The following is a list of the first openly LGBT (lesbian, gay, bisexual or transgender) holders of elected or appointed political office in Canada.  

LGBT people have served at all three main levels of political office in Canada: municipal, provincial and federal. As of 2022, every Canadian province and territory has been represented by at least one out LGBTQ officeholder.

In addition to the milestones noted below, Canada has also had a number of prominent politicians who were not out as LGBT during their careers in politics, either coming out after they retired or being officially outed only in posthumous biographical sources, as well as openly LGBT politicians whose election or appointment to office was not a historically significant first as other LGBT people had already held the same office before them. For a more thorough list of Canadian LGBTQ politicians regardless of whether they represented historic firsts or not, see also List of LGBT politicians in Canada.

First overall
 First openly gay political candidate, regardless of electoral status: Peter Maloney ran for a seat on the Toronto Board of Education in the 1972 Toronto municipal election as an openly gay candidate. (He had previously been an Ontario Liberal Party candidate in St. George in the 1971 Ontario provincial election, and some later biographical sources have stated that he ran as an openly gay candidate at that time as well, but no indication of his sexuality is seen in any media coverage of the 1971 election.

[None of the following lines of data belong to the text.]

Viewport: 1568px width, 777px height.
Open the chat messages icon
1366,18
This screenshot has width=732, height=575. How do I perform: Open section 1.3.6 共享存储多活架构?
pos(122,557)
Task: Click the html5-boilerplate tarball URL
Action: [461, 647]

The first known coverage of Maloney which makes any reference to his sexuality is of a party policy conference in early 1972, several months after the election was over.) Robert Douglas Cook, a Gay Alliance Toward Equality candidate for the electoral district of West Vancouver-Howe Sound in the 1979 British Columbia provincial election, has been credited with this distinction by some media outlets, but was in fact merely the first to run as a candidate of an explicitly gay-identified political organization rather than a traditional political party or for a non-partisan office. 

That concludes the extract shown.